ADVOGADOS E CORRETORES INSATISFEITOS COM TABELIÃO DO CARTÓRIO DE REGISTRO DE IMÓVEIS

Com efeito, dispõe o art. 5º., incs. XXXIII e XXXIV da Constituição Federal:

“Art. 5º – XXXIII – todos têm direito a receber dos órgãos públicos informações de seu interesse particular, ou de interesse coletivo ou geral, que serão prestadas no prazo da lei, sob pena de responsabilidade, ressalvadas aquelas cujo sigilo seja imprescindível à segurança da sociedade e do Estado”;

Quando há possíveis irregularidades na gestão temerária de um tabelião onde vem causando prejuízos ao cidadão no atraso de soluções de documento, erros de cálculos e falta de atendimento ao advogado para resolver possíveis omissões que vem ocorrendo no cartório e os prejudicados podem  procurar a justiça para resolver a situação.

Essa distância vem causando prejuízos à sociedade pela morosidade nos serviços. Os prejudicados já estão se movimentando para ingressar com reclamação junto ao Juiz de Direito da 2ª. Vara dos Registros Públicos, responsável pelo cartório para que notifique o tabelião para justificar as possíveis irregularidades.

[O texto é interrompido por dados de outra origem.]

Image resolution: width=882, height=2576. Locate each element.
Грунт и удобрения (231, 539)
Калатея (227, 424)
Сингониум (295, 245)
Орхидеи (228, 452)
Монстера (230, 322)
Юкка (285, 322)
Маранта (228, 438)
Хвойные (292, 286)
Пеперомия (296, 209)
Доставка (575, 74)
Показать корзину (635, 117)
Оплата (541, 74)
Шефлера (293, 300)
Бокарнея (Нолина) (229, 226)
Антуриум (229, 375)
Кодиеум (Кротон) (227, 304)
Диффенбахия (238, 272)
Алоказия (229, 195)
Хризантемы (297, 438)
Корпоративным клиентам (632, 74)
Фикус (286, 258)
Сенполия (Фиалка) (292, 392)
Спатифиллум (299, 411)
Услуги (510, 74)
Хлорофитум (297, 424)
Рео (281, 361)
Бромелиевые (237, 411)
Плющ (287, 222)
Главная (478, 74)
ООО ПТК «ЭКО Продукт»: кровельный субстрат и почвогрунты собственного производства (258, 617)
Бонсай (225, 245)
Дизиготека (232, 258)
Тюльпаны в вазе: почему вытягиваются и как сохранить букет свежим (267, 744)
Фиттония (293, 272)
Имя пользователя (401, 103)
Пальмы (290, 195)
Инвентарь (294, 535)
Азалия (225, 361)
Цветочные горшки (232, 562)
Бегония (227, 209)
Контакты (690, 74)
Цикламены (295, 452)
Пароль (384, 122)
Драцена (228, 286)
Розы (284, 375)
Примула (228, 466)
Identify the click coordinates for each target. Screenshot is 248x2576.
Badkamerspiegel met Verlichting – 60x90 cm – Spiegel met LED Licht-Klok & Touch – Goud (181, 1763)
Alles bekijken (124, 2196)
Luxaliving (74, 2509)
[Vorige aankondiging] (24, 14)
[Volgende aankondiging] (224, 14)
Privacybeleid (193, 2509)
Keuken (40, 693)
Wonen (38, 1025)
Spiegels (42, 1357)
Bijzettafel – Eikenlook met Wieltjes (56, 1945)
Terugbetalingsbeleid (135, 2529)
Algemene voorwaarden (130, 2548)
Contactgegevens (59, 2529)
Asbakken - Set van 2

Esses procedimentos estão sendo interpretados como irregularidades do tabelião, por falta de espírito público, quando deveria exercer a função pública com presteza.

Esperam os interessados que o Juiz responsável pela supervisão dos cartórios, determine abertura de procedimentos para apuração das  irregularidades na serventia, para que haja um bom relacionamento entre o tabelião e a sociedade, já que na administração anterior existia uma excelente relação do tabelião e de seus servidores com a sociedade.

O tabelião assumiu o cartório, presume-se sem experiência na função e com isso está causando prejuízos pela morosidade e pela falta de presteza junto à sociedade.

Além disso, há indícios de que ele tenha contratado pessoas sem experiência nas funções, causando mais morosidade nas soluções dos problemas, embora elas sejam atenciosas, enquanto o tabelião não possui o mesmo espírito público que deveria ter. As pessoas que estão sendo prejudicadas com esse procedimento pedem interferência do presidente da OAB já que seu presidente Ubirajara Bentes é ferrenho defensor do bom atendimento e exige que os procedimentos atendam as normas legais.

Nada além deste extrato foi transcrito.